The IRA custodian completes the purchase by wiring the funds, including all closing costs, from the buyer’s account to escrow. The IRA now owns the property. The title to the property will read something to the effect of “John Doe Trust Company Custodian [for benefit of] (FBO) [Your Name] IRA.” Once you rent out your property, the lease agreement with the tenant is signed by the self-directed IRA custodian, and rental payments are made payable to the SDIRA account. Similarly, any operating expenses must be paid out of the IRA.
When you purchase real estate using an IRA, it’s important to know that you will have a lot less leeway to use the property than if you bought the property with cash or traditional financing. You can’t use it as a home office, vacation home, a second home, or a place for your children to live. The reason for this is that IRA’s have a firm “no self-dealing” rule, which prohibits you from using an IRA asset in any way that benefits you personally. That includes borrowing money from your IRA, selling property to it, or you or your family spending the night in your property.
The no self-dealing rule also bars even minimal first-hand involvement with your property. For example, if your property needed a minor repair, you may be tempted to fix it yourself. Unfortunately, the IRS considers this “furnishing services” to the IRA, which is strictly prohibited. The penalties for this are pretty steep. The entire IRA would be considered distributed to you, and therefore taxable, plus you’ll owe a penalty.
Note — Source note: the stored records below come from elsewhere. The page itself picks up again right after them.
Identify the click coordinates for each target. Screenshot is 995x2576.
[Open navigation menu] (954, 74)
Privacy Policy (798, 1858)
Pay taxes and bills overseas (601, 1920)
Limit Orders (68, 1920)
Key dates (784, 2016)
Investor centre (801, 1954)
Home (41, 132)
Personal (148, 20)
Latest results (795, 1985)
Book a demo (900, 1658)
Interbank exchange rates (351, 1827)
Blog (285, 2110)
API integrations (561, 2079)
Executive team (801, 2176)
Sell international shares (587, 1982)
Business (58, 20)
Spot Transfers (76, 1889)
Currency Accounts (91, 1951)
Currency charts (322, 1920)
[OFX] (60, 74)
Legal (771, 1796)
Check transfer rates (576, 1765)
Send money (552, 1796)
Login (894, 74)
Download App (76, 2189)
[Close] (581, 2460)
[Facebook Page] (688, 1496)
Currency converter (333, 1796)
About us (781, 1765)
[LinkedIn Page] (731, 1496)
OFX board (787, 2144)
Of course, this also means that you’ll need enough capital in your IRA to cover any repairs or other expenses your property incurs. To avoid violating the “self-dealing” rule, always keep in mind that your IRA owns and operates the property. So if you need to have work done on your property, your IRA must pay someone else to do it.
When your property generates rental income, all of that income goes straight back into your IRA. Because you do not personally own the property, you can’t access any of the income. Of course, you will eventually get the money when you make withdrawals from your account at retirement.
The Bottom Line
If you do decide to buy property using your IRA, you will have the advantage of collecting rent from your tenants and letting it grow tax-free in your IRA. Having said that, purchasing property through an IRA is an especially risky prospect. If you encounter significant repair or maintenance costs, you might need to make additional contributions to your IRA, which could also subject you to penalties for contributions that exceed the annual contribution limits. If you decide this is for you, make sure that you have a self-directed IRA custodian who is experienced with real estate transactions.